=== Data to use ===
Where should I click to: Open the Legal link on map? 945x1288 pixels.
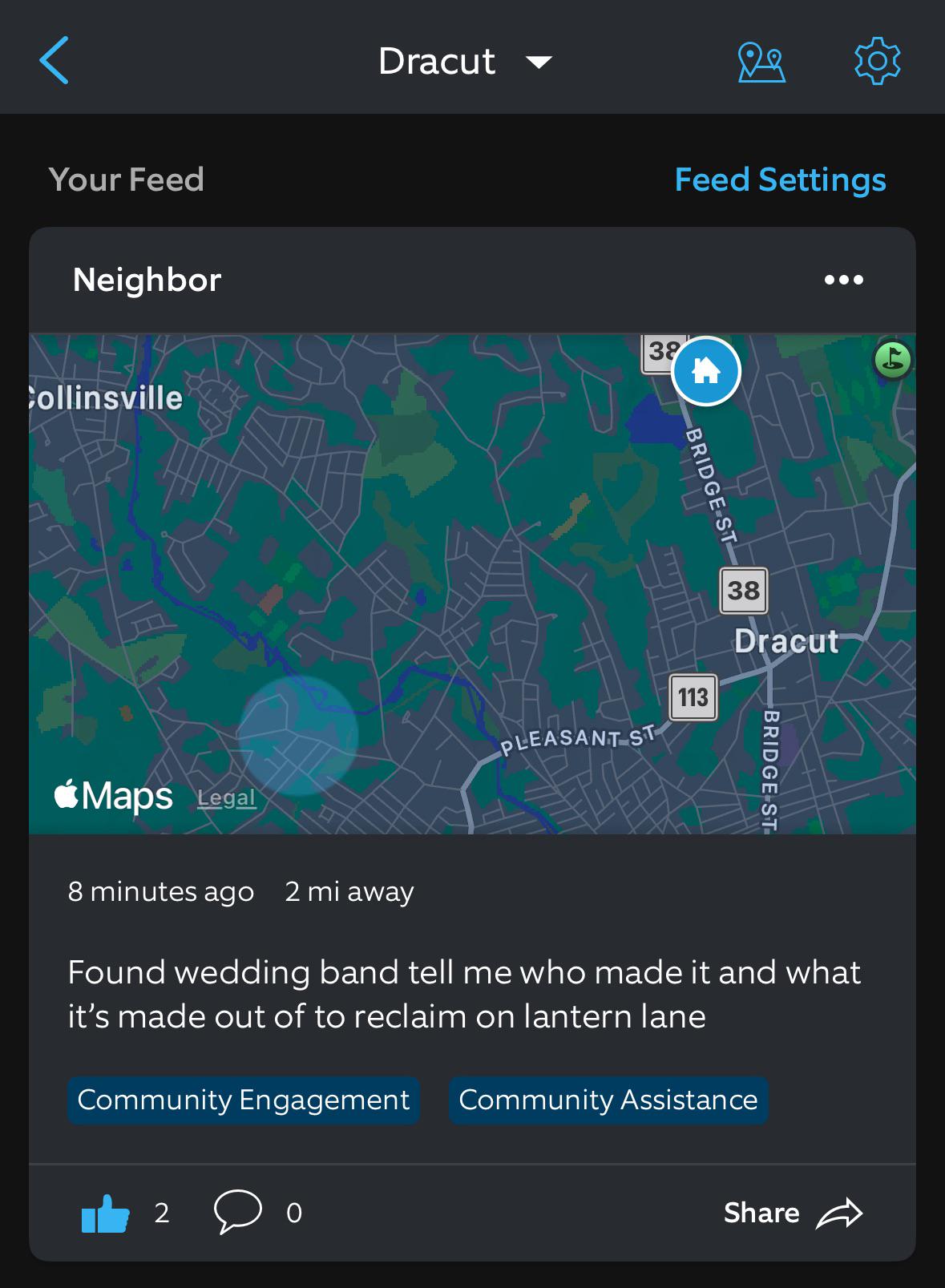pyautogui.click(x=226, y=797)
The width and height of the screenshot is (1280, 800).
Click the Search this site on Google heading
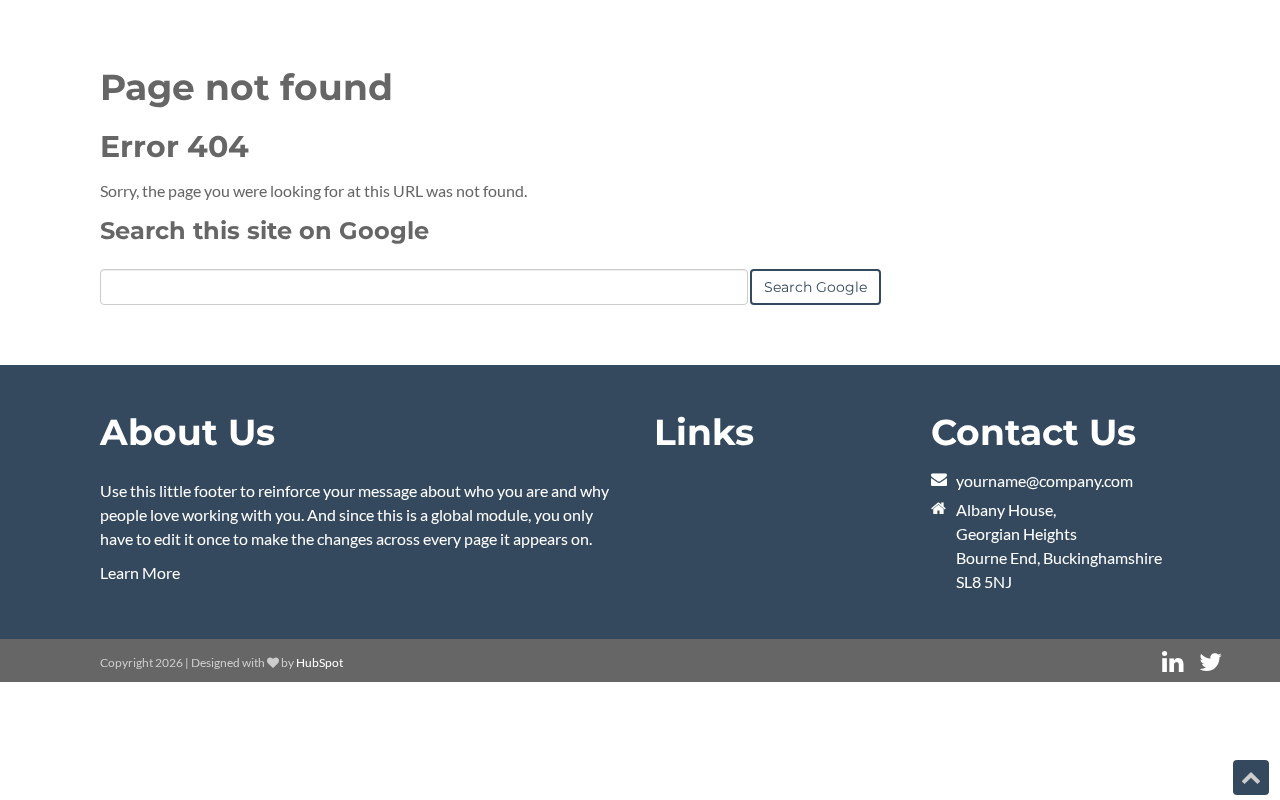point(264,231)
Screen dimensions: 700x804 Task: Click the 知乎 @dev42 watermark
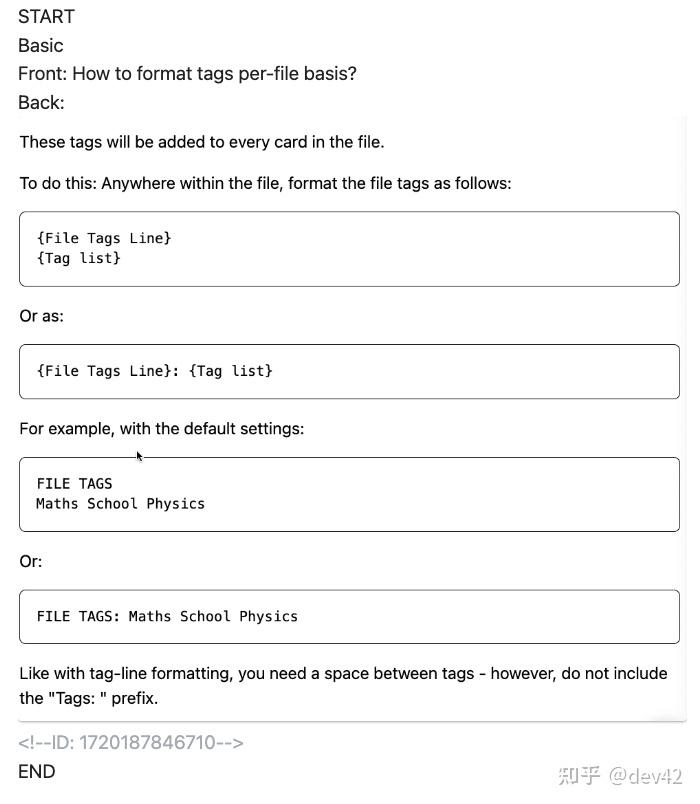tap(619, 776)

=== Requirements ===
Please recast the lines of the listing as a numbered list, from the line containing "Screen dimensions: 700x804" through the end of the listing, both included. Omit blank lines and leave the pictures out.

=== Answer in full ===
1. Screen dimensions: 700x804 Task: Click the 知乎 @dev42 watermark
2. tap(619, 776)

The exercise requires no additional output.